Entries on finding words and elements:
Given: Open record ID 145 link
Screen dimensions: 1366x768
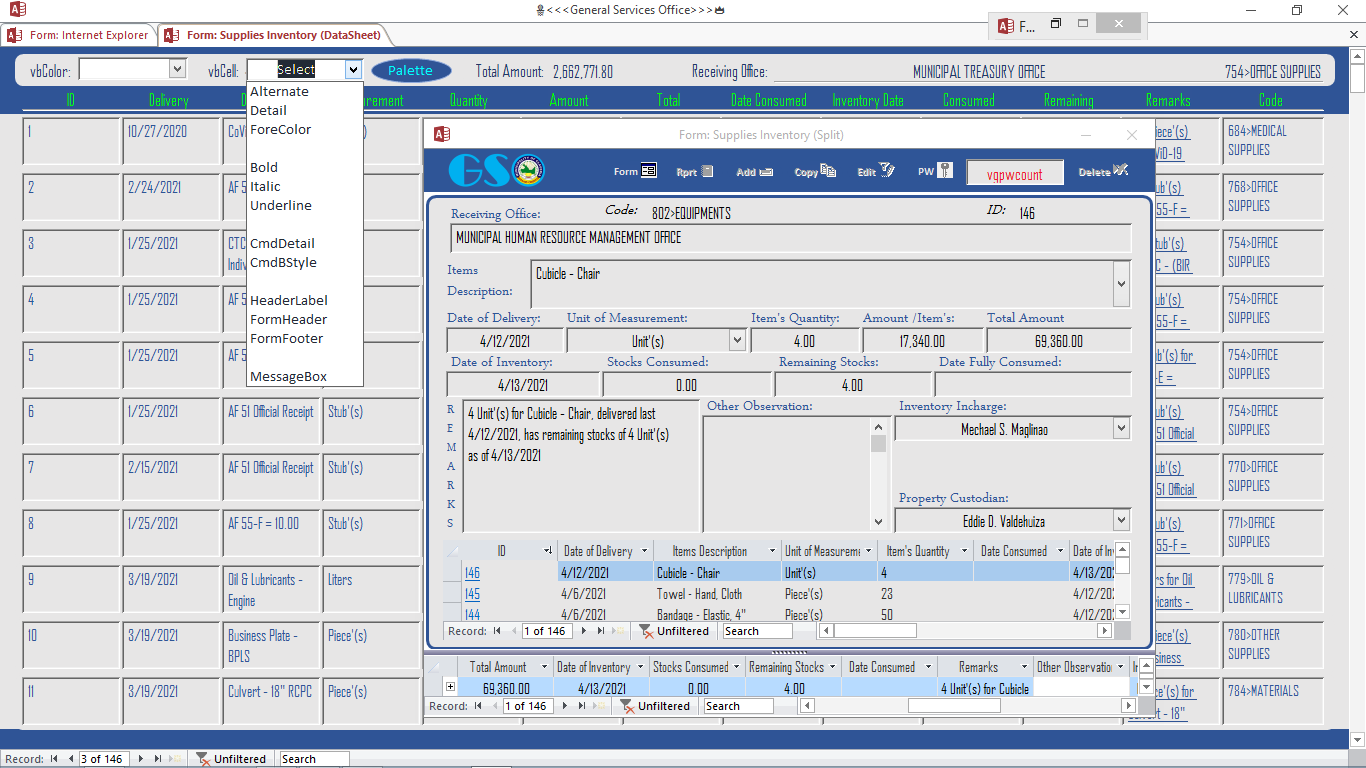Looking at the screenshot, I should pyautogui.click(x=471, y=594).
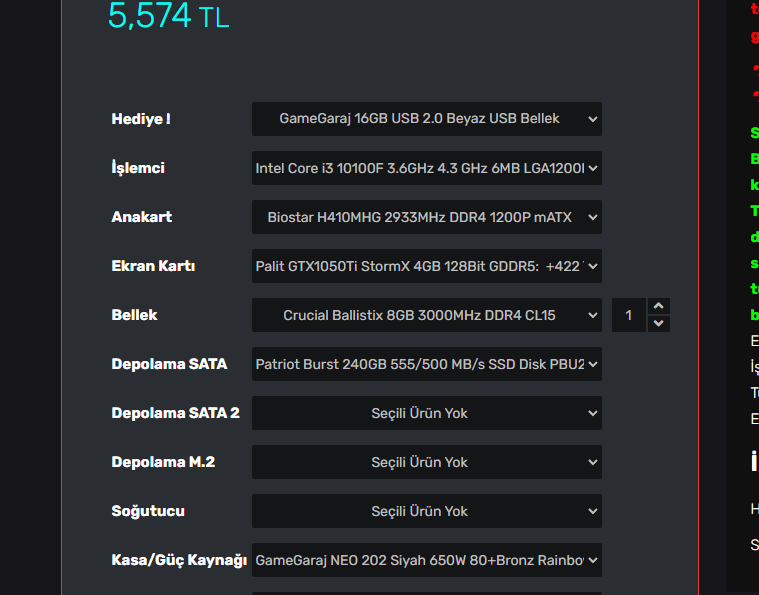The image size is (759, 595).
Task: Click the Bellek quantity input field
Action: (629, 315)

:: EXERCISE ::
Can you rewrite the data above, replacing "Screen dimensions" with "Display size" and leaving everything else unchanged? Omit the pictures from your version.

:: WORKED ANSWER ::
Given: Open record ID 145 link
Display size: 1366x768
Looking at the screenshot, I should pyautogui.click(x=471, y=594).
The image size is (759, 595).
Task: Click the Bellek quantity input field
Action: (629, 315)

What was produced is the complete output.